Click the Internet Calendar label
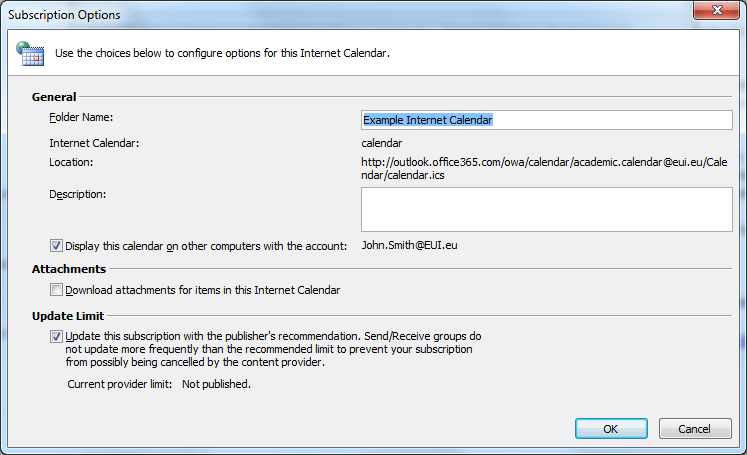The height and width of the screenshot is (455, 747). click(x=94, y=143)
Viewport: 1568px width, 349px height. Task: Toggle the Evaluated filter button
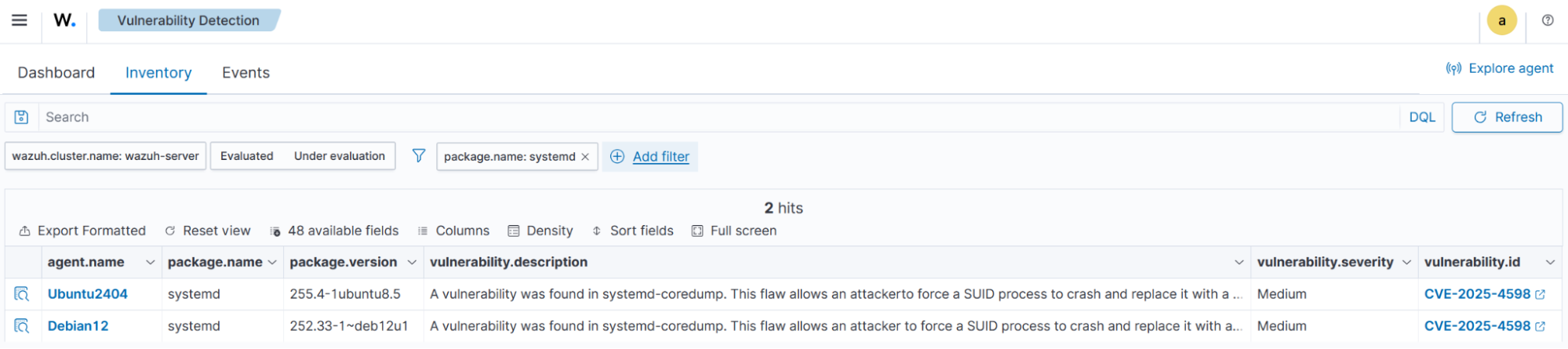[246, 156]
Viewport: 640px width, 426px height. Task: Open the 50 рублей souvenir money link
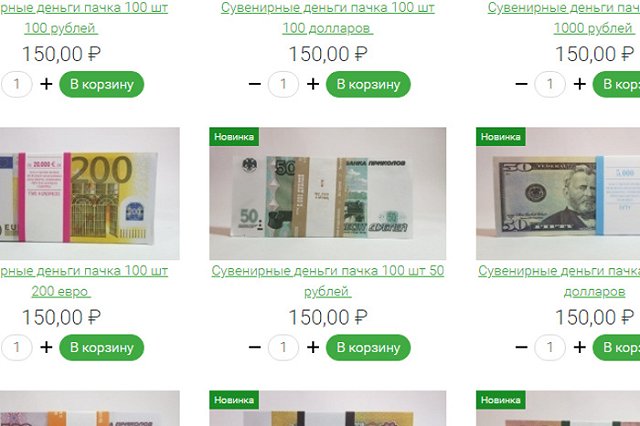[327, 281]
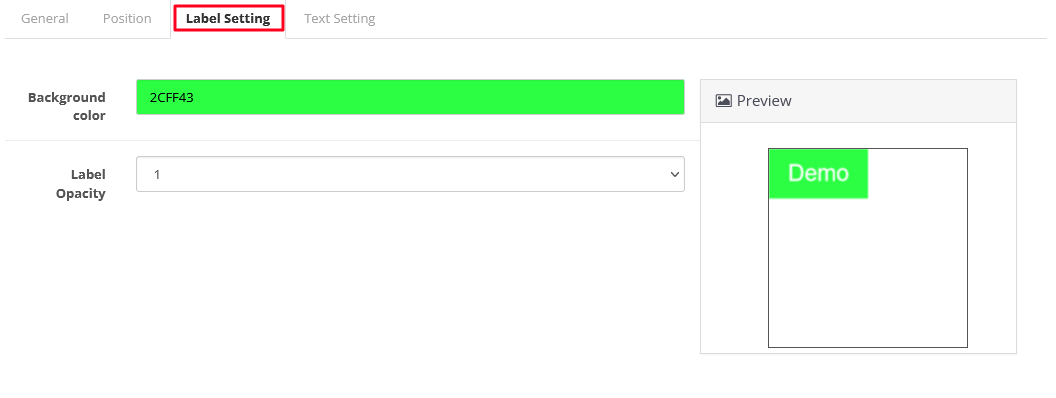Viewport: 1056px width, 398px height.
Task: Click the gray Preview panel header bar
Action: pyautogui.click(x=858, y=101)
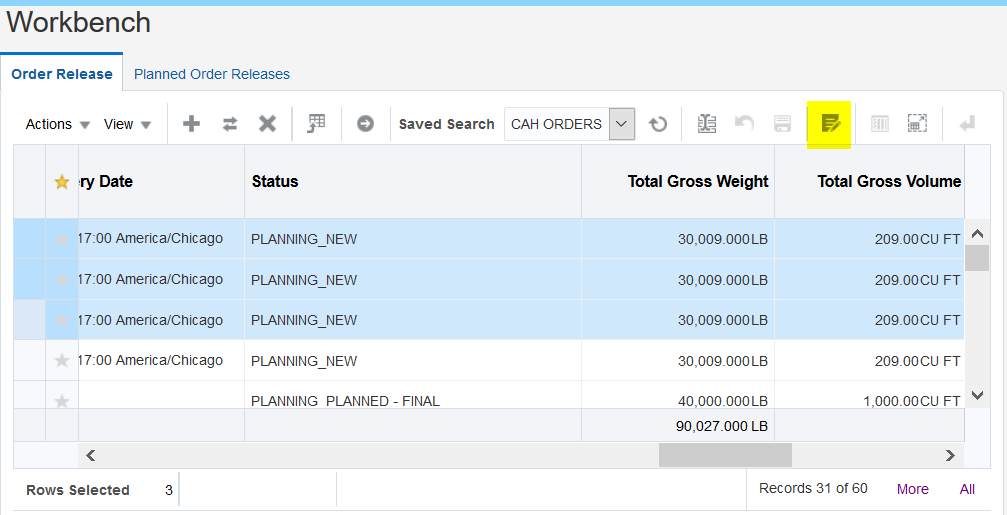Toggle the star in the table header
This screenshot has width=1007, height=515.
click(x=62, y=182)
-------
Output the data exactly. Leave every picture out.

● SOLUTION:
Click the Internet Calendar label
The height and width of the screenshot is (455, 747). click(x=94, y=143)
Viewport: 1568px width, 349px height. Task: Toggle the Evaluated filter button
[246, 156]
Viewport: 640px width, 426px height. Task: Open the 50 рублей souvenir money link
[327, 281]
Viewport: 1056px width, 398px height.
Task: Click the gray Preview panel header bar
Action: pyautogui.click(x=858, y=101)
Toggle the star in the table header
This screenshot has width=1007, height=515.
click(x=62, y=182)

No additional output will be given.